This may be sort of cheating, but I like thinking of the setting as another character. I've seen writing advice that indicates that weaving the setting as its own character creates benefits within the story. I'm still trying to get my mind around that particular piece of abstract thinking, but I think I generally like the idea. Also, it gives me an excuse to touch on my basic setting with you all in this series of posts. (Setting Closeup didn't have as much alliteration, and therefore gets -5 on the Writer Cool Tools scale).
The early chapters of The Binder's Daughter take place in a fictitious Hebron, Indiana. If you consult a map, you'll find the real town in the upper northwest corner of the state. It does exist. I actually grew up in nearby Valparaiso.
I chose Hebron for many reasons. First, and foremost, it's a place I know. My mother was born there, and I still have a lot of family that live in the town. Write what you know, they say.
Second, I wanted to a traditional mid-western town. Hebron is big enough that you'll find it on the map, but still retains a lot of that stereotypical small town feel. In the book, I shrink it a bit more. I think if you were to actually go there, it probably seems a bit bigger than I describe, but not ridiculously so. Last I checked, they still only have on McDonald's.

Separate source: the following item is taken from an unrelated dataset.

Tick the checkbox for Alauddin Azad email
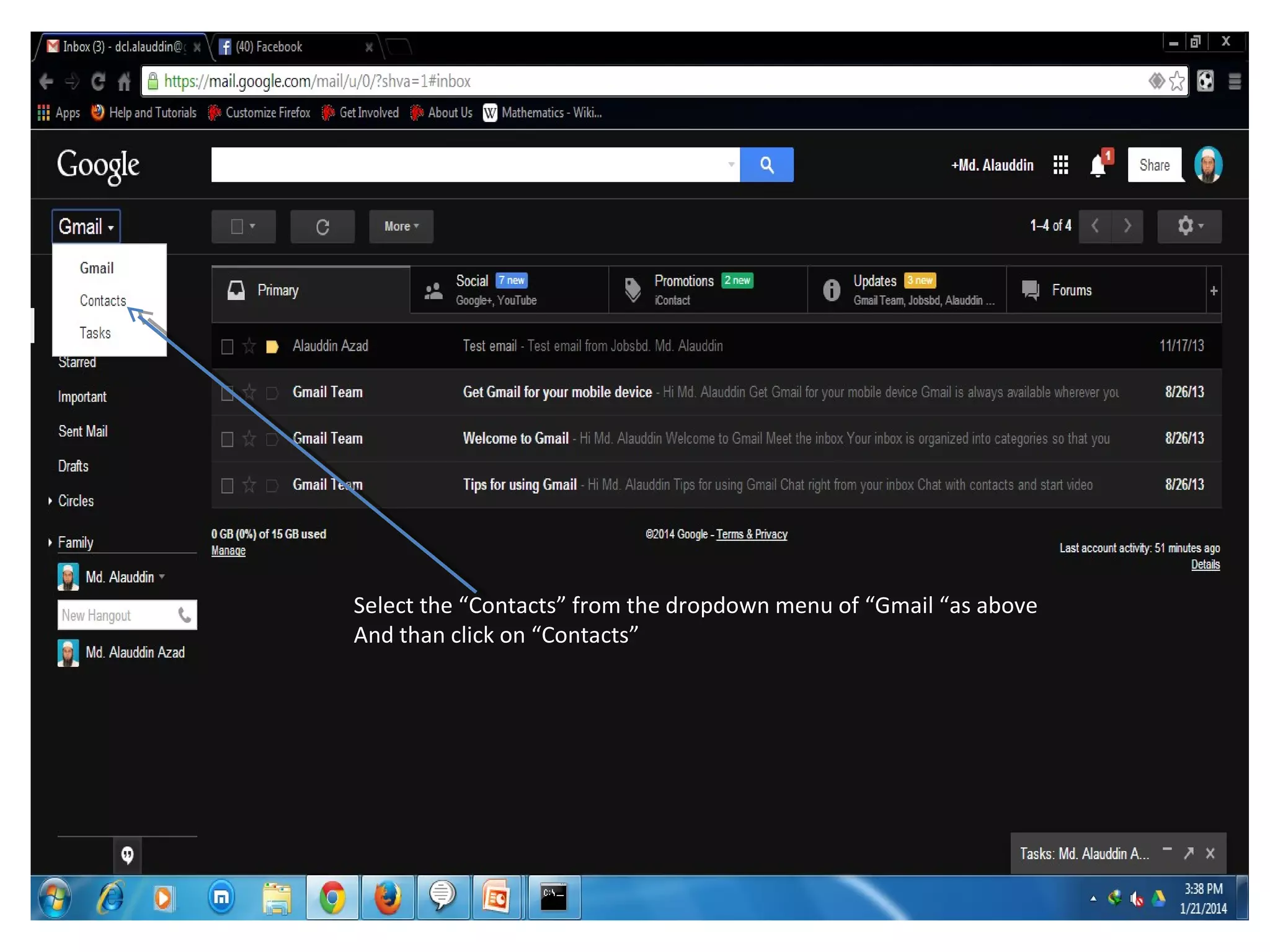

Michael choose to move there for it's proximity to Chicago (he was raised in an unnamed suburb), and it's general remoteness from most everything else. It's a quick hop away from the interstate, allowing him to travel easily, but it still retains a bit of a buffer from city life. In short, it's a great place to live if you want to be near things, but not too near.
There are also plenty of old houses in the area. It wouldn't be uncommon to see a large, Victorian house sitting at the edge of a cornfield on the outskirts of the town. People would respect his desire for privacy, too. I'm sure there would be gossip, but there's always gossip in a small town.
My favorite scene involving setting to write in the book was the one where Michael goes for a walk and first discovers Kiara's home. You may have noticed that it's a thinly veiled, literal tribute to Robert Frost's The Road Less Traveled. I was always a fan of Frost's poetry, and that crops up a bit in this novel. It was fun trying to weave the work into the narrative structure of the story, and I think it provides a nice visual representation of the cross-road where our main character finds himself. The spirit of the poem fits.
The other settings I use in the story include Lhasa, Tibet China, and Bonn, Germany. There's a small bit in Chicago as well. Of all the settings, I think Hebron asserts itself the most on the story, contributing a lot to the early feel. Obviously, it is the one I'm most familiar with. Most of the others were written utilizing a lot of Googling. Except for O'Hare. Been there, done that. Numerous times. A couple layovers will have that place etched into your brain.